Quello della calcolosi renale, o renella, è un problema più comune di quanto si possa immaginare. Si stima che ne soffra circa 1 italiano su 10, e un’alimentazione sana può aiutare a prevenirli e trattarli.

I calcoli renali si formano quando i livelli di minerali e sali presenti nell’urina, come calcio e fosforo, sono eccessivamente alti e aderiscono alle pareti dei reni.

I calcoli possono passare dai reni alle vie urinarie, e i sintomi includono dolore acuto nella parte bassa dell’addome, alla schiena, all’inguine e durante la minzione. Nei casi più gravi si può soffrire anche di vomito, nausea e febbre.

Cosa bere se si soffre di calcoli renali

Bere un bicchiere di succo di limone diluito in 2 litri d’acqua durante tutta la giornata può aiutare a prevenire la formazione di due tipi di calcoli renali, quelli di ossalato di calcio e quelli di fosfato di calcio. Il succo di limone aumenta i livelli di citrato nell’urina, riducendo la formazione di questi calcoli.

È importante eliminare dalla dieta le bevande zuccherate, raffinate e gassate. Se si soffre di problemi gastrici si dovrebbe evitare di consumare il succo di limone.

Se bere quotidianamente l’acqua al limone non fa per te, un altro efficace rimedio naturale contro i calcoli renali è la semplice abitudine di bere molti liquidi in generale. Bere tanto è fondamentale per aumentare la produzione di urina, aiutando a diluirla ed evitare i grumi di calcio e altri composti.

Cosa mangiare in caso di calcoli renali

Per prevenire i calcoli renali o alleviarne i sintomi bisogna eliminare dalla propria dieta i cibi processati e ricchi di sodio.

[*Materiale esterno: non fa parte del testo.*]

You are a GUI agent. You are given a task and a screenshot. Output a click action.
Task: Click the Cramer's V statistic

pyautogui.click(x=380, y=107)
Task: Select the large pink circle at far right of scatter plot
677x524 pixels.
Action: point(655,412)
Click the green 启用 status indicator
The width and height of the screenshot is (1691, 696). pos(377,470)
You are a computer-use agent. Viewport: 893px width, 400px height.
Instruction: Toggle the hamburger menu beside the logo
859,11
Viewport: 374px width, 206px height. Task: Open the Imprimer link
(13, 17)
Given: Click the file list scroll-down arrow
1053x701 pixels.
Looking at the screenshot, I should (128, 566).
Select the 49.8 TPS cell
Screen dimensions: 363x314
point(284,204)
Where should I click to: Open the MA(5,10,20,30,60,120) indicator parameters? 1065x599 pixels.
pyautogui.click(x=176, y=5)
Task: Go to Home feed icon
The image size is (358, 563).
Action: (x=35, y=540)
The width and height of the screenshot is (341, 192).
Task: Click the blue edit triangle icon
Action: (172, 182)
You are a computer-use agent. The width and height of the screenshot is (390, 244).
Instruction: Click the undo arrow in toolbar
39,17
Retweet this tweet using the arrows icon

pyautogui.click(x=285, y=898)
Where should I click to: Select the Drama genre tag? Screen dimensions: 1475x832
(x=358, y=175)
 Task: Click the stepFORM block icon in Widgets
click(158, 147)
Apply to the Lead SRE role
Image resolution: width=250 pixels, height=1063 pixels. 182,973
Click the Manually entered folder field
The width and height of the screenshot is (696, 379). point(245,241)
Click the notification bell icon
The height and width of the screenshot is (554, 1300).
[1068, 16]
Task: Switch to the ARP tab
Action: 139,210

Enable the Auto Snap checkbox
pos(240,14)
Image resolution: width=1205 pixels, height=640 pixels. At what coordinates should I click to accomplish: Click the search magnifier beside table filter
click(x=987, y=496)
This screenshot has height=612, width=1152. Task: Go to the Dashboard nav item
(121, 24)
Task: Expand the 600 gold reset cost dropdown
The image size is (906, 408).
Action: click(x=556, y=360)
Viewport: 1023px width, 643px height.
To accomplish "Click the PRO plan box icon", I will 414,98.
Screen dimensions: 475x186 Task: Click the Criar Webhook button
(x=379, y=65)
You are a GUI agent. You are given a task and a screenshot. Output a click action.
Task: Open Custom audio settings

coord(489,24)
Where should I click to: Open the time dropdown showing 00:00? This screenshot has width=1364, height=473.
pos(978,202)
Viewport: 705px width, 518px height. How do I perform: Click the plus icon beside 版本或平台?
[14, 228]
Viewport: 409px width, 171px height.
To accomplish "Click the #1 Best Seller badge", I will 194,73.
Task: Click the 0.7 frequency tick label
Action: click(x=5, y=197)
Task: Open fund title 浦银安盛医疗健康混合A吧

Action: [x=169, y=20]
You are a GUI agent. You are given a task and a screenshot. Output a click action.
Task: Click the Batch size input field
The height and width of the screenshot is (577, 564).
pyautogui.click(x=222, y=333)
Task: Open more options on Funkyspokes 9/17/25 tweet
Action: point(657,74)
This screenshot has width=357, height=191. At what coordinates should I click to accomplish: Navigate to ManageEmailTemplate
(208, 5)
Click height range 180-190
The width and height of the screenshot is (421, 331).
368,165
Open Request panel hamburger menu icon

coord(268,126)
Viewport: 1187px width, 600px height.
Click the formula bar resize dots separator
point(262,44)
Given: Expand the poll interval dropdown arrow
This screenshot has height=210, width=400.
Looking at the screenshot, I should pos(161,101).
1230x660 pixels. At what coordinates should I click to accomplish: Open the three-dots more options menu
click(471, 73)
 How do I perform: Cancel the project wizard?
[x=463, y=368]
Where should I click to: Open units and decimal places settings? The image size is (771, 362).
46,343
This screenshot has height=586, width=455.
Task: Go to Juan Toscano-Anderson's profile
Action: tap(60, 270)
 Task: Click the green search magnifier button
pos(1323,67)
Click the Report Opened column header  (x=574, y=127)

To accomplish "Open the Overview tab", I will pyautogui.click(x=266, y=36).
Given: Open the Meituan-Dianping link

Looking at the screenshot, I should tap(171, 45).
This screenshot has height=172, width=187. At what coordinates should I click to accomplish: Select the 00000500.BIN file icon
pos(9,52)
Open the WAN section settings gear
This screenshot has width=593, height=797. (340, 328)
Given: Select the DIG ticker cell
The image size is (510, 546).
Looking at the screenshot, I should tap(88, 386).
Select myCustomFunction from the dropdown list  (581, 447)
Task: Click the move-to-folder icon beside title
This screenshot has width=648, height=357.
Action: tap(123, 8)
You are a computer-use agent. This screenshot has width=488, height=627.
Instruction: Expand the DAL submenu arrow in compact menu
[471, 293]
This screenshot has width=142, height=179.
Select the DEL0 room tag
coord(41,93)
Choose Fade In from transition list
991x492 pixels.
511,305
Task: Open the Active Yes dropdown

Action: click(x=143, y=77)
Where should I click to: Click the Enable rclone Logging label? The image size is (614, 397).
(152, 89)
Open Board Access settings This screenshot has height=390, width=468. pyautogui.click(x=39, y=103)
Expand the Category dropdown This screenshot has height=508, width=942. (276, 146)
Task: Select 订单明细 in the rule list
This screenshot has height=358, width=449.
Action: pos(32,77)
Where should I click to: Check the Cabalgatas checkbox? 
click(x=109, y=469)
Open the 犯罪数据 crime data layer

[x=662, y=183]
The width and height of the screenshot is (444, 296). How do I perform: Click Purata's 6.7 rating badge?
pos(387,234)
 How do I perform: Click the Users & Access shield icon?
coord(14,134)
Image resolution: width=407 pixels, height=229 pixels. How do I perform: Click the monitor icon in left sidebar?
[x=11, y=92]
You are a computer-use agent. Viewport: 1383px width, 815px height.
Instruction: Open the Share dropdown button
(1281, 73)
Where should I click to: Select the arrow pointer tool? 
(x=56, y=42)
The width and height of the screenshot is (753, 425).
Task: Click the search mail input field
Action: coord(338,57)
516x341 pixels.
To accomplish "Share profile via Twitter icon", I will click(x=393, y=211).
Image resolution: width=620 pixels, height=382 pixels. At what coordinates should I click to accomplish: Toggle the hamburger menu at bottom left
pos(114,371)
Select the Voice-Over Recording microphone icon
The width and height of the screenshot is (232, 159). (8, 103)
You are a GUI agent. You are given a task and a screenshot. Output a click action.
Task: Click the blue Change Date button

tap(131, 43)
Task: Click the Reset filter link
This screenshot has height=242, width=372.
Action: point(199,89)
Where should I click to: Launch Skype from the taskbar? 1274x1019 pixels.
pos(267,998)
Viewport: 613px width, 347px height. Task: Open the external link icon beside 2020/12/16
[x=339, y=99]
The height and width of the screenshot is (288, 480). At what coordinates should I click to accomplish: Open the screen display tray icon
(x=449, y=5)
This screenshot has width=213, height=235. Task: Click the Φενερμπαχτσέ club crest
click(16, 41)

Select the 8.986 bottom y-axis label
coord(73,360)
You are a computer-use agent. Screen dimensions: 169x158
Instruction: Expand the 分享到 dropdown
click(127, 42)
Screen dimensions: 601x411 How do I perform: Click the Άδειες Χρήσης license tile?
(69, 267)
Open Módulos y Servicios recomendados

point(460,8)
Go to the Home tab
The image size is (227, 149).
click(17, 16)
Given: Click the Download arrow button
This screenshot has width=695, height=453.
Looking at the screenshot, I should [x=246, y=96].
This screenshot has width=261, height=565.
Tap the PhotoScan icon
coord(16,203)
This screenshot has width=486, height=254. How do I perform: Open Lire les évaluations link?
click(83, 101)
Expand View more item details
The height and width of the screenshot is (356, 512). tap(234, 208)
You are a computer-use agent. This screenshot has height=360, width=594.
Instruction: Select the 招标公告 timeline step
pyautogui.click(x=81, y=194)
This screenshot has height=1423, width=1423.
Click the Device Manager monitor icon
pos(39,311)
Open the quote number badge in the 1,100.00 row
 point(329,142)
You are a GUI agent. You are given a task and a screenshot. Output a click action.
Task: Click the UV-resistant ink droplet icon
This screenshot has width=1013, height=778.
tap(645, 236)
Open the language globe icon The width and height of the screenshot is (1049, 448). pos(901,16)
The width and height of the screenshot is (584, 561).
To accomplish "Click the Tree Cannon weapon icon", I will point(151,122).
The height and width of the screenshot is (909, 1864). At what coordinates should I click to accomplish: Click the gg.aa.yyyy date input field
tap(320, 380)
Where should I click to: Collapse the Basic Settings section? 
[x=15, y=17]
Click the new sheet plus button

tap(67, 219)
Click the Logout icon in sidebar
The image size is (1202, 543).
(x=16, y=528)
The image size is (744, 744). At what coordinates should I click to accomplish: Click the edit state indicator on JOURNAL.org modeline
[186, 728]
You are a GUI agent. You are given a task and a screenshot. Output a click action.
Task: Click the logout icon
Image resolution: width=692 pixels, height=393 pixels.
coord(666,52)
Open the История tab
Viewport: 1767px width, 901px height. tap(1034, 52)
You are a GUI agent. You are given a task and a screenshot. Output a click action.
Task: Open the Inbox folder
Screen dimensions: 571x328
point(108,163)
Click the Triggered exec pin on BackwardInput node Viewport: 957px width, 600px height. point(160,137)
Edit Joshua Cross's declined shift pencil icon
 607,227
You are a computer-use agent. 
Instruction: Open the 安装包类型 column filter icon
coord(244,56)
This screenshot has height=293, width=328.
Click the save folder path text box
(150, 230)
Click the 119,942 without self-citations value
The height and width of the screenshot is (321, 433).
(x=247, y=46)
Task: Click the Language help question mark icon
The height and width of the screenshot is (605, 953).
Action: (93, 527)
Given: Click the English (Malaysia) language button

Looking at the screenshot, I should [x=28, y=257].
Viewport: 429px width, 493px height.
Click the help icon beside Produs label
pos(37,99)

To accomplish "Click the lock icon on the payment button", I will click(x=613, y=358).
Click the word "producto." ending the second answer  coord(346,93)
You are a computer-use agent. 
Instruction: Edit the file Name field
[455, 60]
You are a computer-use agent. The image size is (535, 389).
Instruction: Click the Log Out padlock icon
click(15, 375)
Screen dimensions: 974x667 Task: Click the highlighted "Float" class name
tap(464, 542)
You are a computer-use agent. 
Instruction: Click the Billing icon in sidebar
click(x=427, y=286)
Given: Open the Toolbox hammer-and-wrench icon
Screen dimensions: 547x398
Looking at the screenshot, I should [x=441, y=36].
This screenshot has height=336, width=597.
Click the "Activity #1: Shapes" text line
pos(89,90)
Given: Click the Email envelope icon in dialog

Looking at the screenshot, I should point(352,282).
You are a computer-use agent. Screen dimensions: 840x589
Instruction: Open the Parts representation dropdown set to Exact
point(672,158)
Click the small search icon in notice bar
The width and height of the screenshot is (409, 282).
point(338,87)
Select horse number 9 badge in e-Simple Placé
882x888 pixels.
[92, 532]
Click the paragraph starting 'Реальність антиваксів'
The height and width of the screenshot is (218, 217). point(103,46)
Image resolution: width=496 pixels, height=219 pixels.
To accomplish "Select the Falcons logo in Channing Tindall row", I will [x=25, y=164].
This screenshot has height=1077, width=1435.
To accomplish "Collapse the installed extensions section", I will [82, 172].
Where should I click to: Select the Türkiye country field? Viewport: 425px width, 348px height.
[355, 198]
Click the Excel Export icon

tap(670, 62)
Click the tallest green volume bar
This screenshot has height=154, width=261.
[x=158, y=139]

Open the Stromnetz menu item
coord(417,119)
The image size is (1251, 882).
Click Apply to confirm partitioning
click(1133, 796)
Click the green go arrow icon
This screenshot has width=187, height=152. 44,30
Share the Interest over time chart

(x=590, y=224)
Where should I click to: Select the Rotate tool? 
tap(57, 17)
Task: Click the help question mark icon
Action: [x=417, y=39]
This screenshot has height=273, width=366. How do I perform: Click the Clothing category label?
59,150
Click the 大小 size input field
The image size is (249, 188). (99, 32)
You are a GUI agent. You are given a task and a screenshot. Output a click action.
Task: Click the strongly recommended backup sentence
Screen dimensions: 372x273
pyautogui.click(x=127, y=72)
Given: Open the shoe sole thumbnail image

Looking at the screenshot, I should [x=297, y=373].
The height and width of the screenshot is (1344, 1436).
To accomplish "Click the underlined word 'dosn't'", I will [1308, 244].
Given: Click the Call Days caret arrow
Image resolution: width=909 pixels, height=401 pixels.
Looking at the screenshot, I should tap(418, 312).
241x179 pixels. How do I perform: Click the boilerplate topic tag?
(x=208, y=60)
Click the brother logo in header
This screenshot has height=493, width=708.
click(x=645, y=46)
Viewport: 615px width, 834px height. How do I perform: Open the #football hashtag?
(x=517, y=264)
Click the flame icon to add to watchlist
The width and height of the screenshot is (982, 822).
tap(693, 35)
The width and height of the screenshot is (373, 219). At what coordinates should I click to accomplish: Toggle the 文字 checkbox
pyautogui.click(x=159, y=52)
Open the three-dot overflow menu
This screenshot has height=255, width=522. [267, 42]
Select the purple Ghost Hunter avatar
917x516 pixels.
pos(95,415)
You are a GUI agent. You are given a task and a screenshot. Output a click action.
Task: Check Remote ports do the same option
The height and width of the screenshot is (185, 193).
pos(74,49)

Tuttavia, non bisogna lesinare sugli alimenti ricchi di calcio. Una dieta povera di calcio può aumentare i livelli di ossalato nell’urina, un altro fattore determinante nella formazione dei calcoli renali. 2 o 3 porzioni di latte, yogurt e altri alimenti ricchi di calcio “sano” possono essere di grande aiuto.

Il medico potrebbe consigliare anche di ridurre il consumo di verdure ricche di ossalati, come barbabietola, fagioli bianchi, e spinaci. Tuttavia, assicurati di includere nella dieta altri tipi di frutta e verdura, e ridurre le porzioni di proteine animali (carne rossa, pollo, pesce).